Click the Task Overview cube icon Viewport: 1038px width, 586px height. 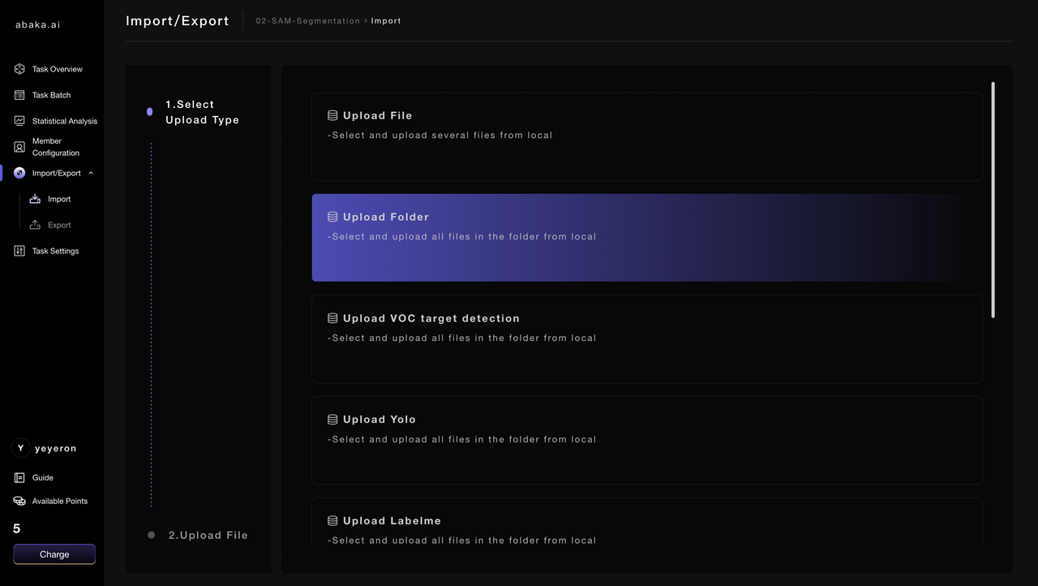tap(19, 69)
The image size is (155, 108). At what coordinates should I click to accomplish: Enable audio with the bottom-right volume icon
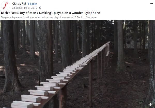tap(150, 105)
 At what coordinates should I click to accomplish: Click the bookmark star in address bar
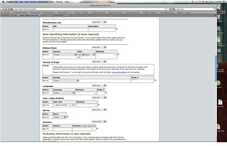[166, 9]
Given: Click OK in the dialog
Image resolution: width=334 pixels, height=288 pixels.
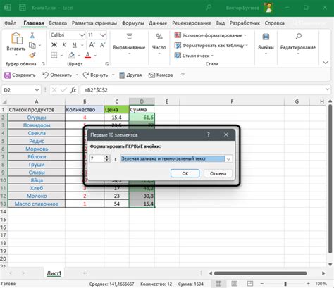Looking at the screenshot, I should (x=185, y=173).
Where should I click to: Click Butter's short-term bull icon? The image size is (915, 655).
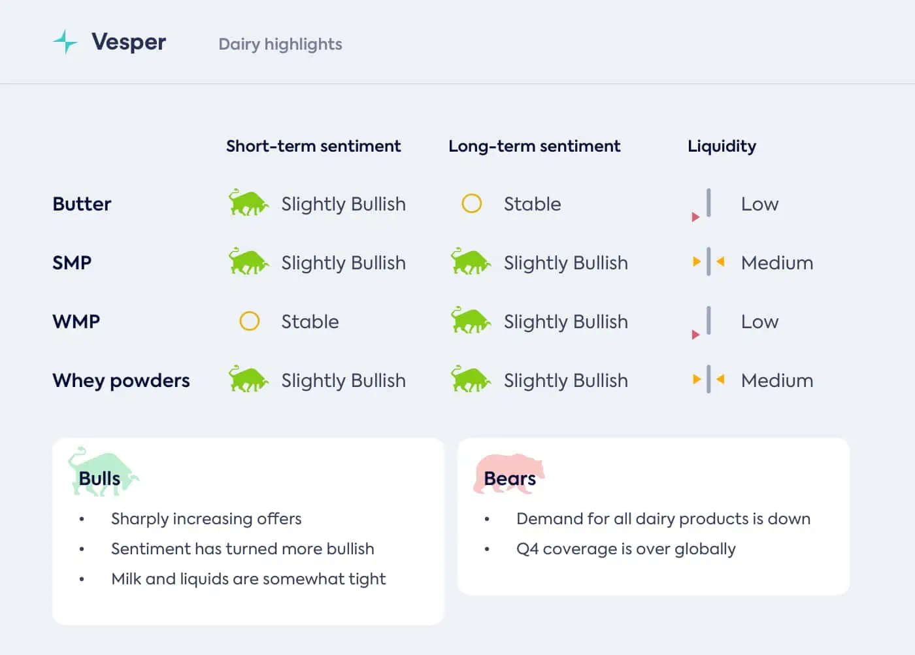(x=248, y=203)
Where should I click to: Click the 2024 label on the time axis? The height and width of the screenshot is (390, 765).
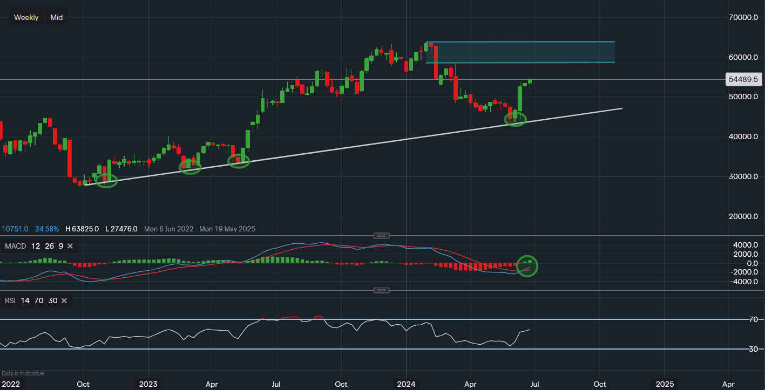pos(406,384)
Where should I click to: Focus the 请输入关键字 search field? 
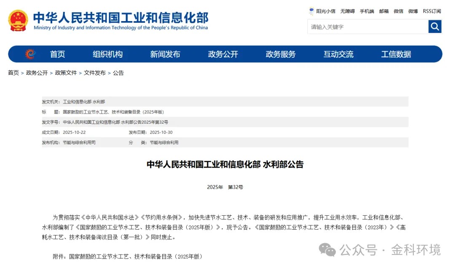(367, 27)
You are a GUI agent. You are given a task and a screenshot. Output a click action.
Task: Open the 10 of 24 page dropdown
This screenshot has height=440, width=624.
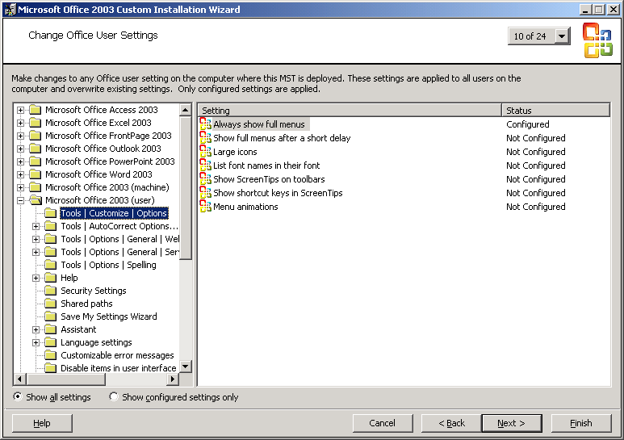[562, 36]
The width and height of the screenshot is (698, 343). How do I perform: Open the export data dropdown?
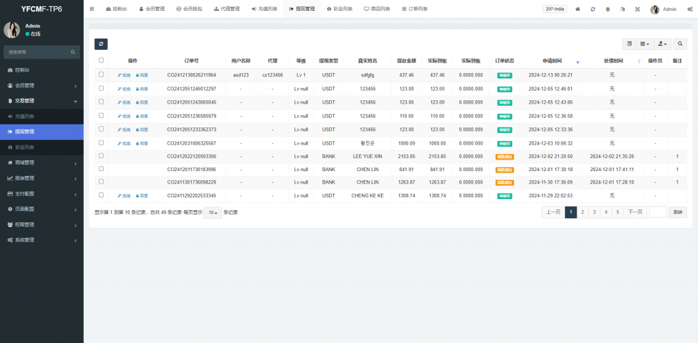(661, 44)
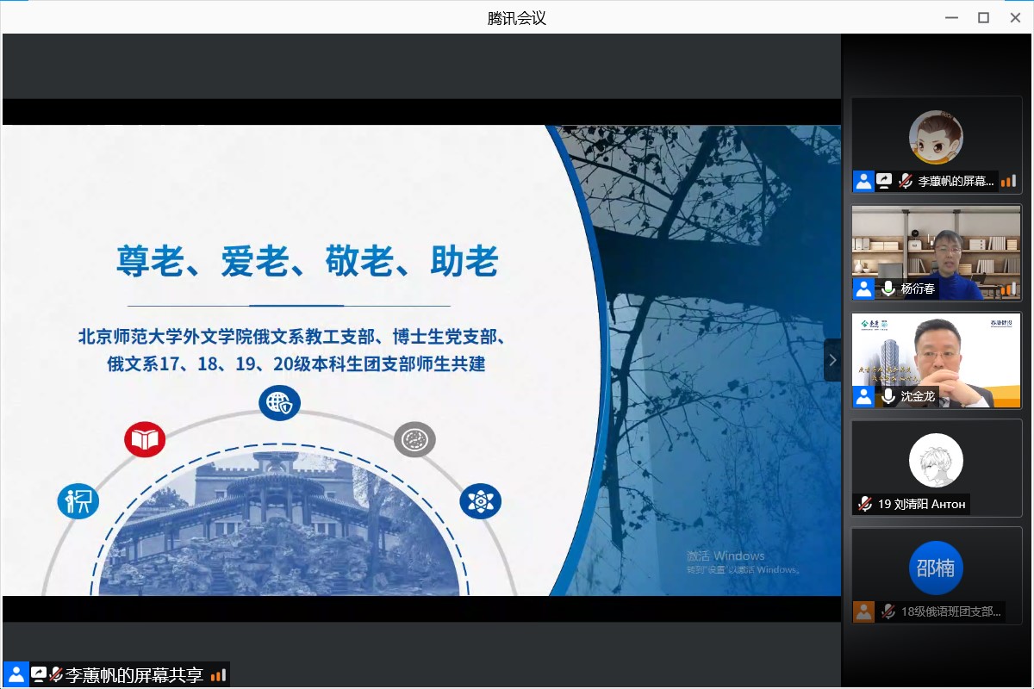
Task: Click the bottom-left blue user icon
Action: click(x=16, y=674)
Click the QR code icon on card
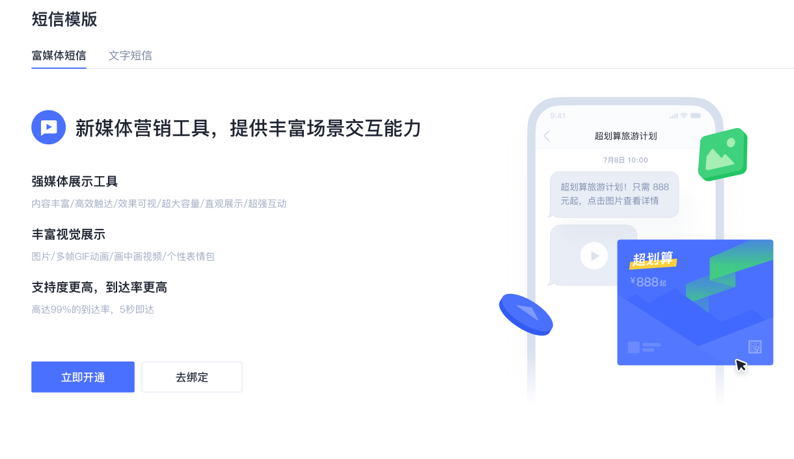Image resolution: width=794 pixels, height=459 pixels. click(x=755, y=347)
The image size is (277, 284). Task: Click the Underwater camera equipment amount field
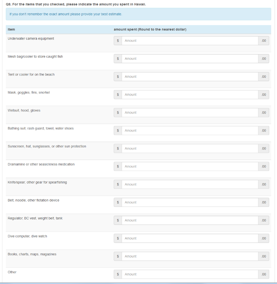(x=190, y=41)
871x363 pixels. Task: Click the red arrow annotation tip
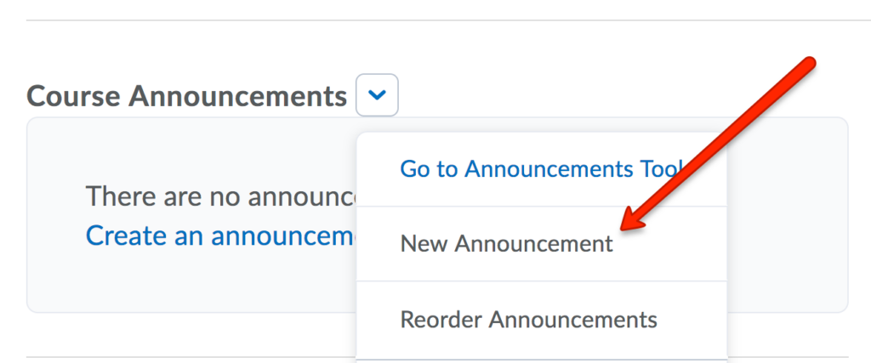[x=623, y=228]
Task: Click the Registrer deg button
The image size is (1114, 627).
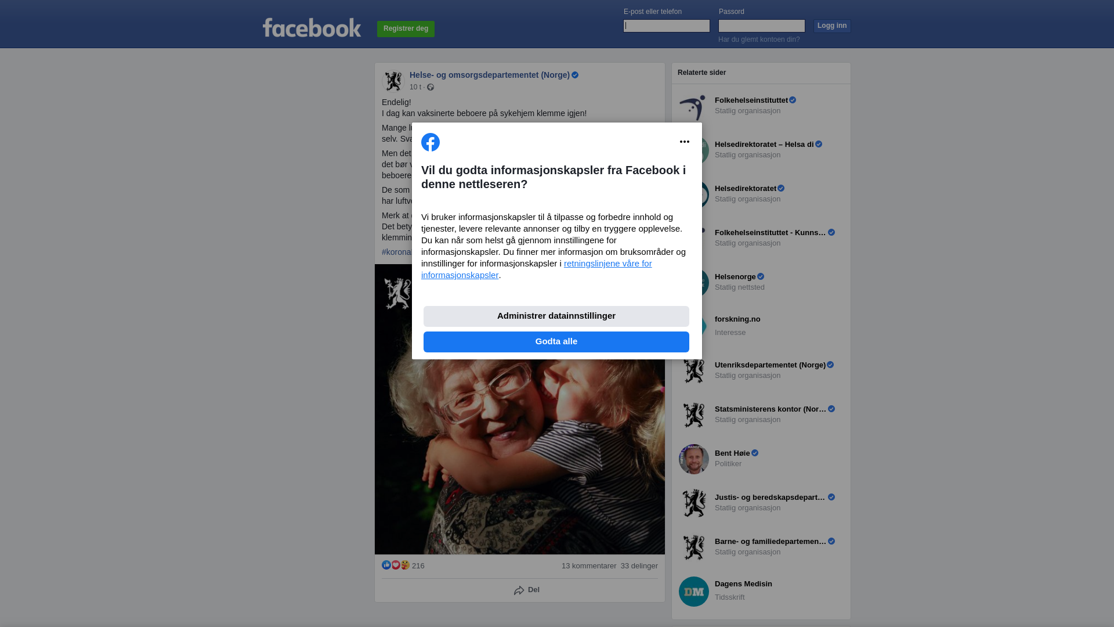Action: tap(406, 28)
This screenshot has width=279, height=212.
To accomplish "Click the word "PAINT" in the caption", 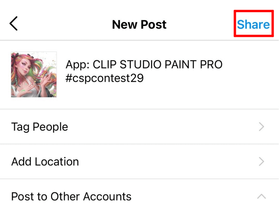I will pos(177,65).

## Exercise requirements
With pictures omitted, repeat the entries above word for word from the line holding "The width and" down to the line holding "Task: Click the Registrer deg button", keeping both of those lines.

## Result for this exercise
The width and height of the screenshot is (698, 343). How do I perform: Open the export data dropdown?
(661, 44)
Task: Click the bottom-left blue user icon
Action: click(x=16, y=674)
Click the QR code icon on card
Image resolution: width=794 pixels, height=459 pixels. click(x=755, y=347)
The image size is (277, 284). Task: Click the Underwater camera equipment amount field
(x=190, y=41)
871x363 pixels. Task: Click the red arrow annotation tip
[x=623, y=228]
Task: Click the Registrer deg button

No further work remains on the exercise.